Data records
# # # # # # #
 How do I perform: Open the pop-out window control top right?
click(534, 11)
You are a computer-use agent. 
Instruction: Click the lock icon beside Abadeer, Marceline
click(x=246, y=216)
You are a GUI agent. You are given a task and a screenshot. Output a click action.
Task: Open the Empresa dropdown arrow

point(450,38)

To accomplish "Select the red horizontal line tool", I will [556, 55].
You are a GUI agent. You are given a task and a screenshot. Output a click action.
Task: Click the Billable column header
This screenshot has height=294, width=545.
# # # # # # #
Exercise aim:
A complete, exact copy of the records is what is needed.

Solution for this task:
 How do I perform: Open the pop-out window control top right?
click(534, 11)
You are a computer-use agent. 
Instruction: Click the lock icon beside Abadeer, Marceline
click(x=246, y=216)
You are a GUI agent. You are given a task and a screenshot. Output a click action.
Task: Open the Empresa dropdown arrow

point(450,38)

To accomplish "Select the red horizontal line tool", I will [556, 55].
You are a GUI agent. You are given a task and a screenshot. Output a click action.
Task: Click the Billable column header
This screenshot has height=294, width=545.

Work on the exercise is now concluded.